Juvenile Court Judge Tarik Sugarmon speaks with Teresa James and Tony James of Collins Chapel CME. Also pictured are members of Judge Sugarmon’s administrative team. (Photo: Gary S. Whitlow/GSW Enterprises/The Tri-State Defender)

by Florence M. Howard —

Members from Collins Chapel CME Church recently delivered their first donation of books for the book nook at Memphis and Shelby County Juvenile Court.

The book nook is a vending machine that dispenses free books for youngsters being held in Juvenile Court the custody.

Teresa James and other church members donated 250 to 300 “new and slightly used” children’s books on December 13. James said that the mixture of books is appropriate for ages up to 19.

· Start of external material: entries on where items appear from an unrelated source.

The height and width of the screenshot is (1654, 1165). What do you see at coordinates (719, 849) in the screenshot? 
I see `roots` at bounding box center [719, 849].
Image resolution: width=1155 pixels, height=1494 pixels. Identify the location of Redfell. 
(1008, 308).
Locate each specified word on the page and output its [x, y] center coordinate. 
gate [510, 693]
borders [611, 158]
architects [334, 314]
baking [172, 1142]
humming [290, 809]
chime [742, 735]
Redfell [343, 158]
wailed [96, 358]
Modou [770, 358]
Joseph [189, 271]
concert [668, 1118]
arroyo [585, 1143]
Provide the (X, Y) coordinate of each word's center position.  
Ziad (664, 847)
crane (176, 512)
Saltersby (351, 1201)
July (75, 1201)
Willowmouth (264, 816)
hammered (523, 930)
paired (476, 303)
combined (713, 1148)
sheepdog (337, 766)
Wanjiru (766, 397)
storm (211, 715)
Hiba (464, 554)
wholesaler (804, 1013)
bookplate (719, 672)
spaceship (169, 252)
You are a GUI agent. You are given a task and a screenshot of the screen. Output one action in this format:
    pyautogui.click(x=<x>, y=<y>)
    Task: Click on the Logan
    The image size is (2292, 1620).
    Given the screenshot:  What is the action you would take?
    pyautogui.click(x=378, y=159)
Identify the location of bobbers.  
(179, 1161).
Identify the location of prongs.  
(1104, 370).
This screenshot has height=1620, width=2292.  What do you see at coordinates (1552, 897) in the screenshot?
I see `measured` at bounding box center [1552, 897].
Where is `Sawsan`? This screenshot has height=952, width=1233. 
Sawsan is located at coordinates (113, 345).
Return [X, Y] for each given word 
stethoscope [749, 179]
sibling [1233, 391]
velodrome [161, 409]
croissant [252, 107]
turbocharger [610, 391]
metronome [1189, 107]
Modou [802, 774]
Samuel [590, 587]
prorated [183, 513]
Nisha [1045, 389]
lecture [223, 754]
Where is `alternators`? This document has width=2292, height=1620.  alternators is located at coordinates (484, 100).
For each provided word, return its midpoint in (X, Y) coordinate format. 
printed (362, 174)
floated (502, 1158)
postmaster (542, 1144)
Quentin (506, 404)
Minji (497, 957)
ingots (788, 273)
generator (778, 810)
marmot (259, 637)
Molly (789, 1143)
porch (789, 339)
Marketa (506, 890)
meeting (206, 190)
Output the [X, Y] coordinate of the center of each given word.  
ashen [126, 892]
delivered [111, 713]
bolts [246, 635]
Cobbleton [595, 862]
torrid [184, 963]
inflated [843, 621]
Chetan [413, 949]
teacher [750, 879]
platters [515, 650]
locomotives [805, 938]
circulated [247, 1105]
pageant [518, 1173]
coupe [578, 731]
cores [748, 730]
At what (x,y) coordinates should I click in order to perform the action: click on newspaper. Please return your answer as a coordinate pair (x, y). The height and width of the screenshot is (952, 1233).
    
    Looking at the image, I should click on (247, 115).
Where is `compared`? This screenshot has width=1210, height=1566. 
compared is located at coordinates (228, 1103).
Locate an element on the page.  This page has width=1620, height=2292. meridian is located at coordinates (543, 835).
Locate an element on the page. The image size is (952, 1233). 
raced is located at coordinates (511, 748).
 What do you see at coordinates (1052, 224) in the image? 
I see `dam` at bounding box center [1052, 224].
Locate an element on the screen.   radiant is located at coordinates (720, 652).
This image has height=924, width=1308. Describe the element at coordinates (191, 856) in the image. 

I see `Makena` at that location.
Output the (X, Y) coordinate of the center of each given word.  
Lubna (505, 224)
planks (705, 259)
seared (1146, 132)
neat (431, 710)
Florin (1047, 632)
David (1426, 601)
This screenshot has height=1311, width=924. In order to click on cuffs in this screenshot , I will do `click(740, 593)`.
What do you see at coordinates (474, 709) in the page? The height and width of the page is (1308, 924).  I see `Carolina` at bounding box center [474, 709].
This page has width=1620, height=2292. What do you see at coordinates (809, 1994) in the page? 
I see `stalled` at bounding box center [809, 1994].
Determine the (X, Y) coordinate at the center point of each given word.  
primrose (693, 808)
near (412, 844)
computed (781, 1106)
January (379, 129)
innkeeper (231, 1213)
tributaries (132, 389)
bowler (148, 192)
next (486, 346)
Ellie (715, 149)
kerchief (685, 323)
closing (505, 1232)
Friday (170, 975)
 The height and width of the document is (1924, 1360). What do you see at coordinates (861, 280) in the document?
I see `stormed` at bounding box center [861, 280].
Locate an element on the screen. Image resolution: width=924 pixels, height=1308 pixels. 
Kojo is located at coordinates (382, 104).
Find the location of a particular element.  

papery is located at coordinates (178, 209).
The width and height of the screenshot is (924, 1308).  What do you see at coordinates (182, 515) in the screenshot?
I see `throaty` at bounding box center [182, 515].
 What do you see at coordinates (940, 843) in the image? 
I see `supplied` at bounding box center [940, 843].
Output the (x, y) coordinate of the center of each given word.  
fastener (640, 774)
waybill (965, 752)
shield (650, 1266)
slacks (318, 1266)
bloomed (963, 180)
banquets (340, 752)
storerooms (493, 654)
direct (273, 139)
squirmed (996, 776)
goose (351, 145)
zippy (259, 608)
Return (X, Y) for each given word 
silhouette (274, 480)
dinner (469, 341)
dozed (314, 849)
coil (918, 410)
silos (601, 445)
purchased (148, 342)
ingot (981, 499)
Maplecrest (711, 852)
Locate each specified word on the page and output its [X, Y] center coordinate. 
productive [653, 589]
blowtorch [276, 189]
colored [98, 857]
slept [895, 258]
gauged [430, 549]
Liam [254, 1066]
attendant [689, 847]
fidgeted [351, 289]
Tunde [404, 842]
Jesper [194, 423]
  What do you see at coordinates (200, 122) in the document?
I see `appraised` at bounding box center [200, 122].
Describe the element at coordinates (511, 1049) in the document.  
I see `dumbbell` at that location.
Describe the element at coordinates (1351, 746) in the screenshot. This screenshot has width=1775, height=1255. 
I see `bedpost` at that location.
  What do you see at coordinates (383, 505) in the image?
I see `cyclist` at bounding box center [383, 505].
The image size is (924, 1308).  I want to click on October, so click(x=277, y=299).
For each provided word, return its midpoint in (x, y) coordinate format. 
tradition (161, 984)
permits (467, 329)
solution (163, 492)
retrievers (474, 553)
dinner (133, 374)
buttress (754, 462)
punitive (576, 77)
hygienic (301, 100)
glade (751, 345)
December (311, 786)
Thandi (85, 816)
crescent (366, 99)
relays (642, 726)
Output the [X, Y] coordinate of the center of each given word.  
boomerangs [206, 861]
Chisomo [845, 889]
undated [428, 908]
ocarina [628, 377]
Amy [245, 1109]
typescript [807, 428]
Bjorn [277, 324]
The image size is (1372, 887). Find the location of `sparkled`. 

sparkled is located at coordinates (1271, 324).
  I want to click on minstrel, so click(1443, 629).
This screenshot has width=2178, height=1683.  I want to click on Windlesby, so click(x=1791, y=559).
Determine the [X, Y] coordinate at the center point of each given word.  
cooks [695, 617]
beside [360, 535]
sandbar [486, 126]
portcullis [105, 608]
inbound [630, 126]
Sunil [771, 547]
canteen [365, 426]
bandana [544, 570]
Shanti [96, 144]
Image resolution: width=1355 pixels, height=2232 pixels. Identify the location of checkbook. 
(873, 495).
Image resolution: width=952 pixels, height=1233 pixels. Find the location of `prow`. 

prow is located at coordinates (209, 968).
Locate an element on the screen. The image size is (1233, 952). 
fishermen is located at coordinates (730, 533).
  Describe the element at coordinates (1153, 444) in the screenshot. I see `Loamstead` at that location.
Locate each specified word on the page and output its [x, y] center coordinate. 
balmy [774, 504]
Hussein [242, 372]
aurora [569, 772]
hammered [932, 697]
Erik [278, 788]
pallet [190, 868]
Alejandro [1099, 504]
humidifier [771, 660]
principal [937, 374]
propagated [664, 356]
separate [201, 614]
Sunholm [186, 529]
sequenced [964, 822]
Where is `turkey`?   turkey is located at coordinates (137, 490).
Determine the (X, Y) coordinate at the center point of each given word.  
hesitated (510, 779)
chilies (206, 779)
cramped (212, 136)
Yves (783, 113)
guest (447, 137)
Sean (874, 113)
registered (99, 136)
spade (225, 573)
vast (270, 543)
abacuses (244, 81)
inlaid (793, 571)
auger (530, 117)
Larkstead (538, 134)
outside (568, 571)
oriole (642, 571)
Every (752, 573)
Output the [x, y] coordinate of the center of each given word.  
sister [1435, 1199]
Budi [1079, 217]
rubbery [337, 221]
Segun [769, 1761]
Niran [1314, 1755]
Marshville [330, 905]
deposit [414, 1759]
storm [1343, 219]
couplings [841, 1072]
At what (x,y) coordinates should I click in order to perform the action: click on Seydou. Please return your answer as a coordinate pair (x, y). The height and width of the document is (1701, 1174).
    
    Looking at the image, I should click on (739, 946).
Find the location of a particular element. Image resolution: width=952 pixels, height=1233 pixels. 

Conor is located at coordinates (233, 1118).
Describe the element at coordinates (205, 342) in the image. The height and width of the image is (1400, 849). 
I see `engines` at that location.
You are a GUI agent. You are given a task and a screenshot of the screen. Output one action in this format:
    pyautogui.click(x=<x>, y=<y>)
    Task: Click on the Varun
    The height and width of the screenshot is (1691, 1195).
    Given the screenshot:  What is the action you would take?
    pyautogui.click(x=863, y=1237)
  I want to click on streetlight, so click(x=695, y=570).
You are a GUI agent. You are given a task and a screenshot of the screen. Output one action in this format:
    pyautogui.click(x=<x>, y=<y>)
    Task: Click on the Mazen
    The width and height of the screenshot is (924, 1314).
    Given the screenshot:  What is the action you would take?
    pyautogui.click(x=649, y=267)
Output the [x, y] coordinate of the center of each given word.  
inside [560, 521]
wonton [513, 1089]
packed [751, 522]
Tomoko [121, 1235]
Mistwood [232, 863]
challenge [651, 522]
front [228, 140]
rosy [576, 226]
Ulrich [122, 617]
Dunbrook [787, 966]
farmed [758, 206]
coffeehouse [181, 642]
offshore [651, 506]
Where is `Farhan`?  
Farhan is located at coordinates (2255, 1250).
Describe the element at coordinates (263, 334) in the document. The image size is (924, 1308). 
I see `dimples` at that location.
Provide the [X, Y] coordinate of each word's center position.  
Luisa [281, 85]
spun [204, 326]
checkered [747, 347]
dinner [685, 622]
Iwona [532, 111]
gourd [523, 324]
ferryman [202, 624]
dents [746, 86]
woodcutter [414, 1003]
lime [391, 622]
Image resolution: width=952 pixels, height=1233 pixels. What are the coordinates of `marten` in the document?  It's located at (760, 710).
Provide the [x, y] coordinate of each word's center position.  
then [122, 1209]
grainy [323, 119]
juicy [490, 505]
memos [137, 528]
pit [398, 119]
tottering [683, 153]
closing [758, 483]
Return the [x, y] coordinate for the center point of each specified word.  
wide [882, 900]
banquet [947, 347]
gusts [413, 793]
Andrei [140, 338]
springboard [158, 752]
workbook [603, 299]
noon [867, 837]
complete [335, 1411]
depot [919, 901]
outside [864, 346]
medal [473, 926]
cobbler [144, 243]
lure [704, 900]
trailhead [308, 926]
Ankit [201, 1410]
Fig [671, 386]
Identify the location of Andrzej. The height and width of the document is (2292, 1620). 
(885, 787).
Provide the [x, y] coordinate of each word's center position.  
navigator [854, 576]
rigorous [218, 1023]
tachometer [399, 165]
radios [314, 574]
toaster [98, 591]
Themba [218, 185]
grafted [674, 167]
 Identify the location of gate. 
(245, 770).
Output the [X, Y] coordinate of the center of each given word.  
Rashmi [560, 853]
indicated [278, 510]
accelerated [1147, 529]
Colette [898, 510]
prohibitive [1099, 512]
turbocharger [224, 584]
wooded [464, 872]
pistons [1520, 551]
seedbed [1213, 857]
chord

Collins Chapel tries to partner with Juvenile Court because “we’re right in their backyard,” James said. The month-long book drive was held “to do something for the children.”

Tony James and Teresa James of Collins Chapel CME dropped off donated books for young people at Shelby County Juvenile Court. Also pictured: Juvenile Court Judge Tarik Sugarmon and Juvenile Court employees Bryan Branch, event organizer Kweilyn Wiseman, Eric Roberts and Avis Allen.

It was the first drop-off of books.  However, church members plan on making the book drive an annual event because, said James, “the response for donations was overwhelming.”

Currently under the leadership of the Rev. Bethel Harris, Collins Chapel is said to be the “oldest black church of color in the city” and was founded in 1841.

Juvenile Court Judge Tarik Sugarmon greeted the visitors from Collins Chapel.